> [Information shown]:
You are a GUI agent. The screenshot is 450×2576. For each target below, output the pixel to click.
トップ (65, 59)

...

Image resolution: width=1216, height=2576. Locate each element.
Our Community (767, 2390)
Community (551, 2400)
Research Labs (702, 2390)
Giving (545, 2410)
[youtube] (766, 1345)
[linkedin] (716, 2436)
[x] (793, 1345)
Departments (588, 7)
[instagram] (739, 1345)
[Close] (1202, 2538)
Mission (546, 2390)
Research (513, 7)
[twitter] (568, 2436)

==

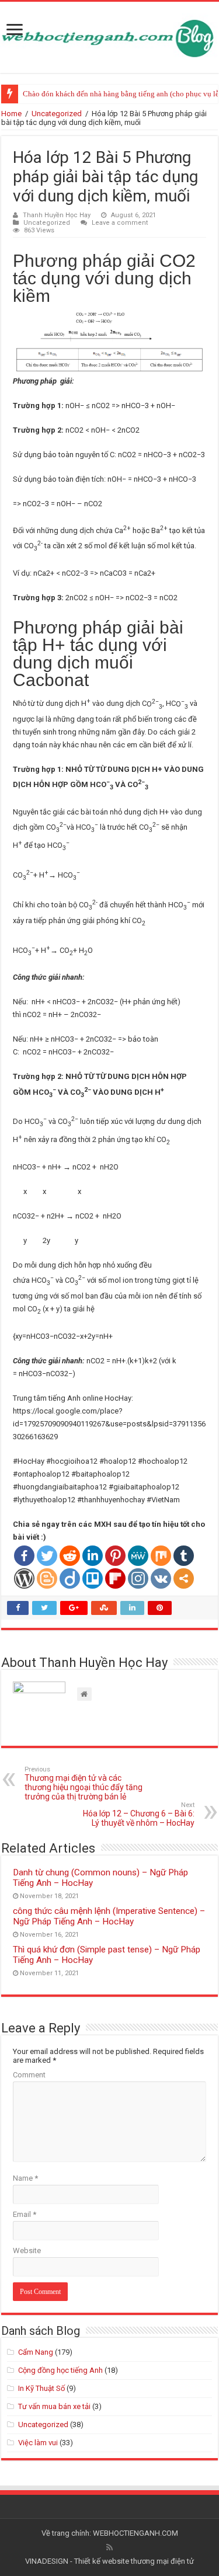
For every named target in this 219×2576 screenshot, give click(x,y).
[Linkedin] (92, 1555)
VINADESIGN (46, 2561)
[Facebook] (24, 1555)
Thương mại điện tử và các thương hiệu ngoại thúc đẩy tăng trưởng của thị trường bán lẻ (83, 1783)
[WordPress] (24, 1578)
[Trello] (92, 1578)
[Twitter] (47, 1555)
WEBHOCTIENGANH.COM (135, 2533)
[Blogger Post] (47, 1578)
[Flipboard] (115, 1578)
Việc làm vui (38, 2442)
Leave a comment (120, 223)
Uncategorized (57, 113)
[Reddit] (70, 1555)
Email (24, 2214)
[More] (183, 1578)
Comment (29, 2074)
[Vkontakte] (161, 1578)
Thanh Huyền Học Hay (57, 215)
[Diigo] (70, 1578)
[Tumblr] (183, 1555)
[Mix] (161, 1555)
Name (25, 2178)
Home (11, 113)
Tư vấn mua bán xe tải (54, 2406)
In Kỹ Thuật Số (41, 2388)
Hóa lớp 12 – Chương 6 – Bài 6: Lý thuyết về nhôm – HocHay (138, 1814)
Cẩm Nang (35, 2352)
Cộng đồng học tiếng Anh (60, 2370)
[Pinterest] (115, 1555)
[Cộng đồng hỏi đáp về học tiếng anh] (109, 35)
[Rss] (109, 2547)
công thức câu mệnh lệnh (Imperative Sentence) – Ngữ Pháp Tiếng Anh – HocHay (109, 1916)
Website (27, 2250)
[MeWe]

> [Problem details]: Search the data and copy each line containing "target".

> [Expected answer]:
You are a GUI agent. The screenshot is 450×2576. For each target below, output the pixel to click.
For every named target in this 219×2576 screenshot, give click(x,y).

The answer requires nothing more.